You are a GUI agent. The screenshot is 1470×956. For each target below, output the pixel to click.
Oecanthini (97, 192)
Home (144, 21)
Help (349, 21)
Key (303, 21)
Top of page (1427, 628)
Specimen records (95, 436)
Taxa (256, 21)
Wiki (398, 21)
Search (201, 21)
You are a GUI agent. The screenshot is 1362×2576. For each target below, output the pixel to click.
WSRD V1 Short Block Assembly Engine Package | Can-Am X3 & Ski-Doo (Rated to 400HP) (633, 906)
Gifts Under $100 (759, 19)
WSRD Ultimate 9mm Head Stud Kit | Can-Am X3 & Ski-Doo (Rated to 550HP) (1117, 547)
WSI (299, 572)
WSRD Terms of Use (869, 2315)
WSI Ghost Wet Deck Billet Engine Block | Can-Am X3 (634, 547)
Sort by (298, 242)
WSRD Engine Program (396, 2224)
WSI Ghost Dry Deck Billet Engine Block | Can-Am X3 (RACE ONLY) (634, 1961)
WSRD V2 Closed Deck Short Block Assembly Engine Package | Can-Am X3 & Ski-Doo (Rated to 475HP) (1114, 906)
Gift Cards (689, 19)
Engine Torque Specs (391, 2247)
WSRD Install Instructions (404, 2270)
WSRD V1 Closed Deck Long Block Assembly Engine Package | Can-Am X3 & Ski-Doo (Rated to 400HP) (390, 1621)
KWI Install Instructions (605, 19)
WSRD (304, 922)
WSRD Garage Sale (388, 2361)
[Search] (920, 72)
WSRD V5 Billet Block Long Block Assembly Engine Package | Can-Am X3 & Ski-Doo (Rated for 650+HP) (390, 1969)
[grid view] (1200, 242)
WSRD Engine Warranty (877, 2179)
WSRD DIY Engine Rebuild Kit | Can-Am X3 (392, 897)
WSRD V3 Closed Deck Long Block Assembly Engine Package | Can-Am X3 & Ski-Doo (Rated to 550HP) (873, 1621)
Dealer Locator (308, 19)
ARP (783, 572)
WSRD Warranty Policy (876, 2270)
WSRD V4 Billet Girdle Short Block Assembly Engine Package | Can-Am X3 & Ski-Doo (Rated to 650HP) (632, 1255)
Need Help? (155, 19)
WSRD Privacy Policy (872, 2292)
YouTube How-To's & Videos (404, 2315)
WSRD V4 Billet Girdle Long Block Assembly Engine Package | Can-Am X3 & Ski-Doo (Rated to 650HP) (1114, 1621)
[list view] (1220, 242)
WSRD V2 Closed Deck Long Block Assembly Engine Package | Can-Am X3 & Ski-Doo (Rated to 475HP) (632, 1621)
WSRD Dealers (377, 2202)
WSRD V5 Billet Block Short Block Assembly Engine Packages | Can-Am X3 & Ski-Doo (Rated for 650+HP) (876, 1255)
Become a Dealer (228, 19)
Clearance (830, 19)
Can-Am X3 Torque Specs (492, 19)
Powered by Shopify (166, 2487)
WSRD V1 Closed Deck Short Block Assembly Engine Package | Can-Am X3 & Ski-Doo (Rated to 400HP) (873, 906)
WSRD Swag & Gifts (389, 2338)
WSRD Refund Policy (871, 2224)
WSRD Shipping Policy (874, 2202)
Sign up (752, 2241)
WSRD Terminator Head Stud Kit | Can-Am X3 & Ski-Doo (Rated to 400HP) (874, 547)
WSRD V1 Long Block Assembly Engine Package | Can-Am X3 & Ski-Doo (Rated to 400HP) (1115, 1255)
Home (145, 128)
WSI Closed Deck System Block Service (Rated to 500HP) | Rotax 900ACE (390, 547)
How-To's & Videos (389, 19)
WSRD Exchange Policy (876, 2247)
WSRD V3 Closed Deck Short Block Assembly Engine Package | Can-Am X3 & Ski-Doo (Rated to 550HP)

================================

REQUIRED ACTION
Scan the records above for the lines holding "Search (201, 21)" and "Can-Am X3 Torque Specs (492, 19)". Transcribe those two and every line between them word for word, and no others.

SOLUTION
Search (201, 21)
You are a GUI agent. The screenshot is 1362×2576. For each target below, output the pixel to click.
WSRD V1 Short Block Assembly Engine Package | Can-Am X3 & Ski-Doo (Rated to 400HP) (633, 906)
Gifts Under $100 (759, 19)
WSRD Ultimate 9mm Head Stud Kit | Can-Am X3 & Ski-Doo (Rated to 550HP) (1117, 547)
WSI (299, 572)
WSRD Terms of Use (869, 2315)
WSI Ghost Wet Deck Billet Engine Block | Can-Am X3 (634, 547)
Sort by (298, 242)
WSRD Engine Program (396, 2224)
WSI Ghost Dry Deck Billet Engine Block | Can-Am X3 (RACE ONLY) (634, 1961)
WSRD V2 Closed Deck Short Block Assembly Engine Package | Can-Am X3 & Ski-Doo (Rated to 475HP) (1114, 906)
Gift Cards (689, 19)
Engine Torque Specs (391, 2247)
WSRD Install Instructions (404, 2270)
WSRD V1 Closed Deck Long Block Assembly Engine Package | Can-Am X3 & Ski-Doo (Rated to 400HP) (390, 1621)
KWI Install Instructions (605, 19)
WSRD (304, 922)
WSRD Garage Sale (388, 2361)
[Search] (920, 72)
WSRD V5 Billet Block Long Block Assembly Engine Package | Can-Am X3 & Ski-Doo (Rated for 650+HP) (390, 1969)
[grid view] (1200, 242)
WSRD Engine Warranty (877, 2179)
WSRD DIY Engine Rebuild Kit | Can-Am X3 (392, 897)
WSRD V3 Closed Deck Long Block Assembly Engine Package | Can-Am X3 & Ski-Doo (Rated to 550HP) (873, 1621)
Dealer Locator (308, 19)
ARP (783, 572)
WSRD Warranty Policy (876, 2270)
WSRD V4 Billet Girdle Short Block Assembly Engine Package | Can-Am X3 & Ski-Doo (Rated to 650HP) (632, 1255)
Need Help? (155, 19)
WSRD Privacy Policy (872, 2292)
YouTube How-To's & Videos (404, 2315)
WSRD V4 Billet Girdle Long Block Assembly Engine Package | Can-Am X3 & Ski-Doo (Rated to 650HP) (1114, 1621)
[list view] (1220, 242)
WSRD V2 Closed Deck Long Block Assembly Engine Package | Can-Am X3 & Ski-Doo (Rated to 475HP) (632, 1621)
WSRD Dealers (377, 2202)
WSRD V5 Billet Block Short Block Assembly Engine Packages | Can-Am X3 & Ski-Doo (Rated for 650+HP) (876, 1255)
Become a Dealer (228, 19)
Clearance (830, 19)
Can-Am X3 Torque Specs (492, 19)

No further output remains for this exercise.